Text provided —
___
At least eight lawsuits have now been filed against Riverbend Post-Acute Rehabilitation, the Kansas City, Kansas, nursing home where 132 patients and staff have tested positive for COVID-19 and 36 have died.
Attorneys representing the nursing home on Tuesday transferred all eight cases to federal court in Kansas City, Kansas. They had originally been filed in Wyandotte County District Court.
Defendants are allowed to move civil actions from state to federal court if there’s a basis for federal jurisdiction. In all eight cases, Riverbend’s attorneys invoked the federal Public Readiness and Emergency Preparedness Act, a law that authorizes the Secretary of the U.S. Department of Health and Human Services to issue a declaration in response to a public health emergency.
Such a declaration provides immunity from liability to health care providers who prescribe and administer medications and other measures amid public health emergencies like the COVID-19 pandemic.
Rachel Stahle, an attorney who represents families in four of the eight cases, said she will seek to have the cases sent back to state court.
“This happened in Wyandotte County and should be heard in Wyandotte County by Wyandotte County jurors,” she said.
Riverbend’s attorneys did not return calls seeking comment.
The eight wrongful-death lawsuits were filed on behalf of patients who died at Riverbend. In general, they allege that the nursing home was negligent in how it handled the spread of the coronavirus, that it lacked adequate staff and that it failed to notify the families of the outbreak.
___
Material supplied —
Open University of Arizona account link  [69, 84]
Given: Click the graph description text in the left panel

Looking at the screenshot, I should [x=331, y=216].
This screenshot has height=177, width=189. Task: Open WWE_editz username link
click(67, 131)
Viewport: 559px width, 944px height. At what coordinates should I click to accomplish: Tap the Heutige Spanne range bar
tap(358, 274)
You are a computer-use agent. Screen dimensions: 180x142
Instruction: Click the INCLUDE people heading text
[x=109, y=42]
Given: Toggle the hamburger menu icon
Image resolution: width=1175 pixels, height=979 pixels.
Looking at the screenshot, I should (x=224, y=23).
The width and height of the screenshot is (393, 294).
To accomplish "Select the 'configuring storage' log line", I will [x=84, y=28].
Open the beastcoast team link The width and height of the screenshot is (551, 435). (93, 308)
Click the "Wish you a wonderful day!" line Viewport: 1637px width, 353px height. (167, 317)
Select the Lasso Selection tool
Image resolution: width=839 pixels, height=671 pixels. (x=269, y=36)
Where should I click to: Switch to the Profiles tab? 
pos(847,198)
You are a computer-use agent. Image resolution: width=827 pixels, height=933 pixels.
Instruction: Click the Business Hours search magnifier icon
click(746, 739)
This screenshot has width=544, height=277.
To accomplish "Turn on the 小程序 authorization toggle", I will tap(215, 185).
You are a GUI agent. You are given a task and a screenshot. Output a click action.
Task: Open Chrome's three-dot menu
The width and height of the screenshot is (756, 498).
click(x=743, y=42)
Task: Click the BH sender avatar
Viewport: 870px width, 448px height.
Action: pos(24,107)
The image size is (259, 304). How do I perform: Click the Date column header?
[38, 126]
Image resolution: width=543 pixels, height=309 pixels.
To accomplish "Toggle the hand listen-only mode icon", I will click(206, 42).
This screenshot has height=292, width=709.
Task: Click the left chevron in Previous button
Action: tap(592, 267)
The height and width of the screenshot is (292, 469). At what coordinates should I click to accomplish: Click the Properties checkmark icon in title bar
___
Work request 1 — Return the passage of the Riverbend lawsuits article from "Defendants are allowed" up to and including "calls seeking comment.", word for word.
Work request 2 — Take the article on the Riverbend nursing home lawsuits further, picking up after its final sentence.
You can disregard the rows; they aren't needed.

Your response 1 —
Defendants are allowed to move civil actions from state to federal court if there’s a basis for federal jurisdiction. In all eight cases, Riverbend’s attorneys invoked the federal Public Readiness and Emergency Preparedness Act, a law that authorizes the Secretary of the U.S. Department of Health and Human Services to issue a declaration in response to a public health emergency.
Such a declaration provides immunity from liability to health care providers who prescribe and administer medications and other measures amid public health emergencies like the COVID-19 pandemic.
Rachel Stahle, an attorney who represents families in four of the eight cases, said she will seek to have the cases sent back to state court.
“This happened in Wyandotte County and should be heard in Wyandotte County by Wyandotte County jurors,” she said.
Riverbend’s attorneys did not return calls seeking comment.

Your response 2 —
The first lawsuit was filed on April 28 by the wife and daughter of Okey Long, an 87-year-old retired barber who died on April 17. The other lawsuits were filed in the following days by family members of other residents who were said to have died of COVID-19.
The 36 deaths at Riverbend account for half the COVID-19-related deaths in Wyandotte County.
On April 26, Riverbend posted a statement on its website offering its condolences to the families and friends of residents who died of COVID-19.
“Given the novel nature of the virus and the ability of asymptomatic individuals to unknowingly infect others, we believe our team took reasonable actions with the resources and information available to us at the time,” the statement reads.
“Now, to second guess those on the front lines battling a mysterious virus who were doing what they could to save lives, just doesn’t feel like a path to justice,” the statement says. “If that is the route we choose to take, then skilled nursing facilities all across the country will be facing a new crisis that threatens the industry’s ability to minister to those in need of the care and services it provides.”
As of May 21, at least 7,732 long-term care facilities in 43 states were reporting 174,381 infections and 35,118 deaths, or 42% of all U.S. deaths attributed to COVID-19, according to the Kaiser Family Foundation.
Riverbend is indirectly owned by The Ensign Group, a publicly traded company based in Mission Viejo, California. The company owns about 225 assisted living, skilled nursing and rehabilitative care facilities in 13 states. It acquired the Kansas City, Kansas, facility in 2016.
In 2019, The Ensign Group earned more than $110 million on revenues of more than $2 billion. In its most recent quarterly filing with the Securities and Exchange Commission, the company said it expected to receive nearly $40 million in federal funds under the CARES Act, the $2.2 trillion relief package passed by Congress to help prop up health care providers and other businesses amid the pandemic.